:: Text block
The Red Sox begin the post-All Star break portion of their schedule tonight in Anaheim. Pawtucket Red Sox play-by-play voice Josh Maurer will call the games for NESN in this series and the following one in Houston, as Don Orsillo is on his scheduled (mandated) in-season break.

Red Sox Beat: A look at 5 guesses for Sox’ second half – Michael Silverman has some interesting predictions for the rest of the season.

Why Red Sox won’t be able to treat Eduardo Rodriguez like an ace – Rob Bradford looks at how an innings count is going to factor into the rest of the year for the 22-year-old lefty.

Baseball’s strike zone has expanded, and hitters aren’t happy – Alex Speier with a look at how –  to the player’s chagrin – the strike zone has indeed shifted this season.

David Ortiz explains why he was unavailable Sunday – Bradford has the Red Sox DH talking about what led to his being out of the lineup in the last game prior to the All Star break.

Yeah, just a cold.

Danny Ainge quietly upgrading Celtics roster – Adam Himmelsbach examines the offseason thus far for the Celtics, and how much progress has actually been made.

Confident Cam Neely: Bruins ‘can be a playoff team’ – Stephen Harris has the Bruins boss looking forward to see his revamped squad.

Steve Letarte gets high marks for NBC’s NASCAR coverage – Chad Finn looks at the Maine native who will be part of NBC’s broadcast crew this weekend from New Hampshire.
::::
:: Dataset
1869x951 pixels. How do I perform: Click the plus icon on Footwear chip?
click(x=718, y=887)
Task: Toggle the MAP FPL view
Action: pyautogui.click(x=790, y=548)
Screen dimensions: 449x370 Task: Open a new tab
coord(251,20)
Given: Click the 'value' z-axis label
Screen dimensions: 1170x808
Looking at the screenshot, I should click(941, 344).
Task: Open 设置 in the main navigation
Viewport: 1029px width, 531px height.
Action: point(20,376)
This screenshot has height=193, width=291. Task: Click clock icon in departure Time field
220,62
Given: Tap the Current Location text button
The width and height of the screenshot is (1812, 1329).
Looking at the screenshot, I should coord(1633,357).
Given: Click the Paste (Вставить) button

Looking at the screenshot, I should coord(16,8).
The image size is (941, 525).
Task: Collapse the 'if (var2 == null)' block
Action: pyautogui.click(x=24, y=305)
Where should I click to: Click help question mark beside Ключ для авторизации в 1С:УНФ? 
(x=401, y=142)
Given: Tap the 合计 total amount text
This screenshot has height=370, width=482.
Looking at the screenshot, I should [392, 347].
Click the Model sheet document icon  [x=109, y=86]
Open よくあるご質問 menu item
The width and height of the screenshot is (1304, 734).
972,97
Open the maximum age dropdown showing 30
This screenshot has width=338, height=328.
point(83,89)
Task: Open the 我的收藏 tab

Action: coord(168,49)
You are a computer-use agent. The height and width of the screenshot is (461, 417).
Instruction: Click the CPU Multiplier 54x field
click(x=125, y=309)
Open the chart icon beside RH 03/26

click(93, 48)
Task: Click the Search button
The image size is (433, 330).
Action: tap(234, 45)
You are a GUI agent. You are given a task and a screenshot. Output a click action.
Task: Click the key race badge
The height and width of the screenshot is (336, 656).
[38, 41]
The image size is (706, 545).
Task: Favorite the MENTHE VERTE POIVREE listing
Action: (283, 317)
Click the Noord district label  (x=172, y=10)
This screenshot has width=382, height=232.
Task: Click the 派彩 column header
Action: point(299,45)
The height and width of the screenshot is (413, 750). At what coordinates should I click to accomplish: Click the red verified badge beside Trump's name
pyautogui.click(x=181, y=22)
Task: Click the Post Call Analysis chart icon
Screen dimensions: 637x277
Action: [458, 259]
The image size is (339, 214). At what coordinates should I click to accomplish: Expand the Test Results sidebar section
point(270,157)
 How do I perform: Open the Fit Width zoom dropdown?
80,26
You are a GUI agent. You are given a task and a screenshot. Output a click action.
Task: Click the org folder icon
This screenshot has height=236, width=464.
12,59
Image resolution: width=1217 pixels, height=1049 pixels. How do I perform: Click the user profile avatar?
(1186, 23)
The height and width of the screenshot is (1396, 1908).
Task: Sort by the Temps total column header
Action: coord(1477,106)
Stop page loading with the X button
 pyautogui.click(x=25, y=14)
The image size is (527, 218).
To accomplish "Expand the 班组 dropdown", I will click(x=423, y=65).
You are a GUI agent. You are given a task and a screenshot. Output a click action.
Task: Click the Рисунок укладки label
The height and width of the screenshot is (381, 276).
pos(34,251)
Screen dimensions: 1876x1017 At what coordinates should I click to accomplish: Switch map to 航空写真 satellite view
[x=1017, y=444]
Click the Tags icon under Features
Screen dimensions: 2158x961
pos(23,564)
::::
**Set of tasks**
1. In the sports roundup above the listing, retype the passage between "Baseball’s strike zone" and "from New Hampshire.", inclusive.
2. Using the sports roundup before the listing, answer these:
(a) Who will call the Red Sox games for NESN in Anaheim and Houston?
(b) How old is Eduardo Rodriguez?
(c) What state is Steve Letarte a native of?

**Answers in order**
1.
Baseball’s strike zone has expanded, and hitters aren’t happy – Alex Speier with a look at how –  to the player’s chagrin – the strike zone has indeed shifted this season.

David Ortiz explains why he was unavailable Sunday – Bradford has the Red Sox DH talking about what led to his being out of the lineup in the last game prior to the All Star break.

Yeah, just a cold.

Danny Ainge quietly upgrading Celtics roster – Adam Himmelsbach examines the offseason thus far for the Celtics, and how much progress has actually been made.

Confident Cam Neely: Bruins ‘can be a playoff team’ – Stephen Harris has the Bruins boss looking forward to see his revamped squad.

Steve Letarte gets high marks for NBC’s NASCAR coverage – Chad Finn looks at the Maine native who will be part of NBC’s broadcast crew this weekend from New Hampshire.

2.
(a) Josh Maurer
(b) 22
(c) Maine